Rt Art Split= Rt Art Acc/ (Lt Art Acc + Rt Art Acc).
Estimation of SRF by renal scintigraphy: For differential renal function an angiographic perfusion study was performed using 1 mCi (millicurie) of 99m Tc-diethylenetriamine pentaacetic acid (DTPA) with donor in the supine position and the scintillation camera detector positioned so that the bifurcation of the aorta, iliac arteries, and urinary bladder in addition to the kidneys appeared in the camera field. Three second sequential exposures were obtained as long as the activity was clearly localized in the arterial system and kidney. This was followed by a 40-sec static image to evaluate renal size and shape. Subsequently, activity was quantified over the individual kidneys and bladder by the use of either the split crystal or region.

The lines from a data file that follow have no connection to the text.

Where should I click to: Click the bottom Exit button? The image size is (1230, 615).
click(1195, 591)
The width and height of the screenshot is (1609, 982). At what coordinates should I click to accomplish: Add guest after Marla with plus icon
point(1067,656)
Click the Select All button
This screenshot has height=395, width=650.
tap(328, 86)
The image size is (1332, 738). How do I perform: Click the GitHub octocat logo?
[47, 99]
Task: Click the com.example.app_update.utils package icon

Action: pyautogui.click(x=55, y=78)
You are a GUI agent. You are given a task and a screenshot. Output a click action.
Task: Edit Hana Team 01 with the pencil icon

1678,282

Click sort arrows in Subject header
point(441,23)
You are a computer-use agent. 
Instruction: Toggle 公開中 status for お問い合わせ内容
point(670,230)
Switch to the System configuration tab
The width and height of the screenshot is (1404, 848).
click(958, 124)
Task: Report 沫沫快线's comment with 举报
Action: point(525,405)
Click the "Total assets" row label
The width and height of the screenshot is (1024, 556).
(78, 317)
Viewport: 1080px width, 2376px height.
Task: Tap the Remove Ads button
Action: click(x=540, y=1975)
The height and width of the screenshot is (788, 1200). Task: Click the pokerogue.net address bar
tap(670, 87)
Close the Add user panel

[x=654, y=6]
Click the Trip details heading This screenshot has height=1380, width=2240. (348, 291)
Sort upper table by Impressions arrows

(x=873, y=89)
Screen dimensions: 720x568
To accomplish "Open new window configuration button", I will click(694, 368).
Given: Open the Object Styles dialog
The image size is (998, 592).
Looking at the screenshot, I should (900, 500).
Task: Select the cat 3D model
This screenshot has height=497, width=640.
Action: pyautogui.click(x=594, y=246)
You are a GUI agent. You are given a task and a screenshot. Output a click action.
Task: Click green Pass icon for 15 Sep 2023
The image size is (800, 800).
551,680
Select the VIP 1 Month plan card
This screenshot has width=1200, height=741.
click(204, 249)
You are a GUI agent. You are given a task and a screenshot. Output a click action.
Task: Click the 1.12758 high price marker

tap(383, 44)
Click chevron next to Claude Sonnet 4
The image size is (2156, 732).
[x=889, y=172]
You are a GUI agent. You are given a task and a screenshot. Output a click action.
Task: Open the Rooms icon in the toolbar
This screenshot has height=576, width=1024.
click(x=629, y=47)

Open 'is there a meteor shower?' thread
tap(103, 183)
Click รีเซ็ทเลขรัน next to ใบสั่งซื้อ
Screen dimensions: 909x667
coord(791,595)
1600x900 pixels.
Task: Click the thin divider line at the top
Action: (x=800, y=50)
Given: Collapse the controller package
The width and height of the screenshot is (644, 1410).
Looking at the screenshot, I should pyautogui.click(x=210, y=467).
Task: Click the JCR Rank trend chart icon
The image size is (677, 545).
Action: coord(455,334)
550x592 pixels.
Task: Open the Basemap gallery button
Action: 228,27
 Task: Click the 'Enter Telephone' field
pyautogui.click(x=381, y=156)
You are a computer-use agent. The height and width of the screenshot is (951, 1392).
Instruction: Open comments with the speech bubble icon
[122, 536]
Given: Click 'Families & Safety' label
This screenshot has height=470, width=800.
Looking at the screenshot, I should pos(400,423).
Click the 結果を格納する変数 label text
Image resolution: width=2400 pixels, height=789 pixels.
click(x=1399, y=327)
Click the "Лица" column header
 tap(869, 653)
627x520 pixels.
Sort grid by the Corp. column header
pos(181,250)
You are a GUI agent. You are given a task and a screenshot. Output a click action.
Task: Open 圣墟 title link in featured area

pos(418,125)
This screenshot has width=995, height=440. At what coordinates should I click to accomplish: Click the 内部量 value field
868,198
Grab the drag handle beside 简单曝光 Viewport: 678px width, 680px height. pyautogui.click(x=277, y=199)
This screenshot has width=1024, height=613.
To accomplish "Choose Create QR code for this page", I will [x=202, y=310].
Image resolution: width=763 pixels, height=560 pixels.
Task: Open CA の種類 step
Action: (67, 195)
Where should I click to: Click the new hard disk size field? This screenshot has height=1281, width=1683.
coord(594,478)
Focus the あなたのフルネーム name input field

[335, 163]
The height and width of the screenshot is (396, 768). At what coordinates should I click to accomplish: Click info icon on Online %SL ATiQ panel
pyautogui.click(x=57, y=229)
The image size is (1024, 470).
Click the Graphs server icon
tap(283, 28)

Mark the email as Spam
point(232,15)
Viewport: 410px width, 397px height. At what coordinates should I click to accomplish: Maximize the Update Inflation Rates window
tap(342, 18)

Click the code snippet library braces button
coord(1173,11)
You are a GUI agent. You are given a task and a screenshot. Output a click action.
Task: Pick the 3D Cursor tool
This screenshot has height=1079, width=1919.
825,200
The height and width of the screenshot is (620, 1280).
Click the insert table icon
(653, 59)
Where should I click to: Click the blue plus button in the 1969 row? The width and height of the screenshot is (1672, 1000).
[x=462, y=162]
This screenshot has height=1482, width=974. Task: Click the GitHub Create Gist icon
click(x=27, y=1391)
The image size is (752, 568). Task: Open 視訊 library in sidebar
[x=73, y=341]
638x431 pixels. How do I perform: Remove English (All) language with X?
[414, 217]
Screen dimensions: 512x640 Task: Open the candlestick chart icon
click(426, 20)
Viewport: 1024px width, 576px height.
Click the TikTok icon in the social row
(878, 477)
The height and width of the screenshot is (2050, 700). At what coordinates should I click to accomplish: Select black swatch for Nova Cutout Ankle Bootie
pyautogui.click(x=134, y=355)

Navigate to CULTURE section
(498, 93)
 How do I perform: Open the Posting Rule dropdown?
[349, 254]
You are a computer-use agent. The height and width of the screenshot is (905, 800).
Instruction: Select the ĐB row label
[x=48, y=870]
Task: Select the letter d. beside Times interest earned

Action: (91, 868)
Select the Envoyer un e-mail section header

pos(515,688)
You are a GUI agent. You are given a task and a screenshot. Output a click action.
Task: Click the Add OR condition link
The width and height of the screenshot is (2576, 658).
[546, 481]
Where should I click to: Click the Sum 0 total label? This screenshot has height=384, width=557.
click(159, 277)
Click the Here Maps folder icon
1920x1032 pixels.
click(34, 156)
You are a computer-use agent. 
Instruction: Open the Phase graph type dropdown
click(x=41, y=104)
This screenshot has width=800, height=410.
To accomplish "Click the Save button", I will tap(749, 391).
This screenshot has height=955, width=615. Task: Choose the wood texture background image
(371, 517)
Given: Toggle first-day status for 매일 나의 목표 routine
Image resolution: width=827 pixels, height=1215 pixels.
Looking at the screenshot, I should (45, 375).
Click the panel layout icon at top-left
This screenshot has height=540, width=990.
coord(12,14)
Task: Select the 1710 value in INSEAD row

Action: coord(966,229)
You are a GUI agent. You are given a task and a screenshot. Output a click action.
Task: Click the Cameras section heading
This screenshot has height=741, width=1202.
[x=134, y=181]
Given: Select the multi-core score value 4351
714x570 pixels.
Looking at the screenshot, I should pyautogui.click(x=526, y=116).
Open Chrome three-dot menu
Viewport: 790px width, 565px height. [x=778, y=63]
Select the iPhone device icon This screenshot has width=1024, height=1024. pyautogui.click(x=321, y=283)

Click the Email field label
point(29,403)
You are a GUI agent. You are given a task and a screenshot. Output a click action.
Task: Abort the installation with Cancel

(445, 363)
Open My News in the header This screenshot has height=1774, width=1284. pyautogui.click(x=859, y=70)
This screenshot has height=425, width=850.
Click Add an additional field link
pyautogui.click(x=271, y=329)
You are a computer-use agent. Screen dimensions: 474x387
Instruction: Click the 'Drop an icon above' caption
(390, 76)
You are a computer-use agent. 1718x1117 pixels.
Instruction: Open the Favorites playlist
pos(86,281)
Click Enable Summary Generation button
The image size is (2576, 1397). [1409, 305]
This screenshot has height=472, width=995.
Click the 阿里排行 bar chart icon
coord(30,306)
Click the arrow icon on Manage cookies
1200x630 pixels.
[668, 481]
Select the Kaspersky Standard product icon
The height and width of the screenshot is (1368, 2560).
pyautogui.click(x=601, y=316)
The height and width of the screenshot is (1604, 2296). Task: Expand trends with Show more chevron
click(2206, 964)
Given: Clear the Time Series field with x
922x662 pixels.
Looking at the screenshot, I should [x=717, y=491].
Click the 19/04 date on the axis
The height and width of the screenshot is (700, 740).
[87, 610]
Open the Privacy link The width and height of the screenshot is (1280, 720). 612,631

Statistical analysis: The normality of the continuous variable was assessed, and variables were considered normally distributed when the standard normal variate (Z) value of the skewness was ±3.29. The continuous variables were presented in mean± standard deviation/median (interquartile range) and range (minimum-maximum). The categorical variables were presented in frequency (percentage). A paired samples t test was used to test the change in mean score between paired observations (pre-post). To compare the means between two unpaired groups, independent samples t-tests were used, while to compare the means among more than two groups, a one-way ANOVA test was used, followed by multiple comparisons using the Bonferroni method. To compare the proportions between the groups, a chi-square test was used. To assess the linear relationship between two continuous variables, the Pearson correlation coefficient was used. A p-value <0.001 was taken as statistically significant. The data was analyzed by Statistical Package for Social Sciences, version 26 (SPSS-26, IBM, Chicago, USA).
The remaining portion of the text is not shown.